• _Exercise task_
From the post on the fear of rejection below, reproduce verbatim the passage that opens with the words containing "I read a blog" and closes with "Deep stuff, yes?".

• _Given passage_
※ ※ ※
A little secret about me, I’m terrible at asking for things. I don’t want to impose or take up too much of someone’s time or energy, I don’t like the idea of rejection and I generally don’t do well with being laughed at… unless I started it. That’s probably not earth shattering, I’m sure if you asked 100 people 98 of them would say they hate rejection. The thing is, out of those I’m sure there are plenty that would ask anyway. That’s where I want to be. And considering I’m an growing entrepreneur it would be pretty handy if I could learn to ask for things, because obviously no one is going to just offer it… despite all my hinting.

I read a blog post the other day about a man who wanted to learn to accept rejection. He knew being turned down for stuff was inevitable and he wanted to get past the fear of asking. So he decided to make sure the fear of rejection didn’t keep him from asking for what he wanted in life, because that would have actually been rejecting himself before anyone had a chance. Deep stuff, yes?

The way he decided to conquer that fear was pretty ingenious, kind of akin to the invention of sliced cheese or Redbox. He decided that for 100 days in a row he would make an intentional effort to be turned down once a day. He would ask for anything that came to mind and assume the answer would be no. He asked a policeman to drive his cruiser, a pilot to fly his private plane, and showed up on a strangers doorstep holding a soccer ball and wearing a full soccer uniform, asking if he could play ball in his backyard. He did anything he could to be turned down once every day.

The crazy thing is that according to the story, in all three of those examples, he wasn’t turned down. He played soccer in that mans back yard, he drove that police car and flew that plane. But as cool as it would be to play soccer in a strangers backyard that’s not really the part that piqued my interest. The part I thought was so interesting was the concept of asking with the intention of being rejected. It takes all of the pressure off, if the answer is no you can just shrug and say ‘Yea, that’s what I thought!’. There’s no risk of looking silly or being embarrassed because you tried and failed. Well, I suppose doing the walk of shame in a soccer uniform might be a bit embarrassing, but you know what I mean.
※ ※ ※
Listing for locating words and elements:
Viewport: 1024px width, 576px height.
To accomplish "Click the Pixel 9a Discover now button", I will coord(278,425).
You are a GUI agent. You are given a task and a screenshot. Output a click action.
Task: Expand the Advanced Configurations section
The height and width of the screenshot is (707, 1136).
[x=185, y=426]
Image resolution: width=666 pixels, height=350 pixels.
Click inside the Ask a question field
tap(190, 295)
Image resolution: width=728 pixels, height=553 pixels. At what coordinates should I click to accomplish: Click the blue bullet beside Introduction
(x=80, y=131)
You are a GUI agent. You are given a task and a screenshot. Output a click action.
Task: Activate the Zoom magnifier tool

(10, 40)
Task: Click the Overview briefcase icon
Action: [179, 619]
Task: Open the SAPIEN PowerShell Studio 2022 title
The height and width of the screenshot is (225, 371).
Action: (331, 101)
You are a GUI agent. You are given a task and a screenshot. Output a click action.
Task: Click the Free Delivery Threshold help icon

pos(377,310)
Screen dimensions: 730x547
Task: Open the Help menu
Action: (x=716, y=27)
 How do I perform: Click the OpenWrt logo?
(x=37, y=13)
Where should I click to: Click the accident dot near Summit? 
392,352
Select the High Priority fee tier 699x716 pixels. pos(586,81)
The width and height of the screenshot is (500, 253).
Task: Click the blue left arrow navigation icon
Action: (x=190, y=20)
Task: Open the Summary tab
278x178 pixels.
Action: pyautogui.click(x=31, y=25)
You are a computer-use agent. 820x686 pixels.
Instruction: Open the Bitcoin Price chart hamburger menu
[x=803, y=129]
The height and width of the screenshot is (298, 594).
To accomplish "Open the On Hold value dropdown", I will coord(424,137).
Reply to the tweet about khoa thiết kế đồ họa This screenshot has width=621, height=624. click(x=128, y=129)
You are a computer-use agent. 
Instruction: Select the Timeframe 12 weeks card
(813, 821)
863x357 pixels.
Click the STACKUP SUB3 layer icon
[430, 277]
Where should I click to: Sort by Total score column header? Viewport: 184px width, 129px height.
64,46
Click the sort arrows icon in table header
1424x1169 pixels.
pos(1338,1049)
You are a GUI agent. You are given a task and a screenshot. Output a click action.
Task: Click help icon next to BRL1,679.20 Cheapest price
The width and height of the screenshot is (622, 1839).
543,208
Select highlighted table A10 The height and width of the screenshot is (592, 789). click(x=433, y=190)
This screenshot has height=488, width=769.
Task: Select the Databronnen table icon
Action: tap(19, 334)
※ ※ ※
• _Response to the task_
I read a blog post the other day about a man who wanted to learn to accept rejection. He knew being turned down for stuff was inevitable and he wanted to get past the fear of asking. So he decided to make sure the fear of rejection didn’t keep him from asking for what he wanted in life, because that would have actually been rejecting himself before anyone had a chance. Deep stuff, yes?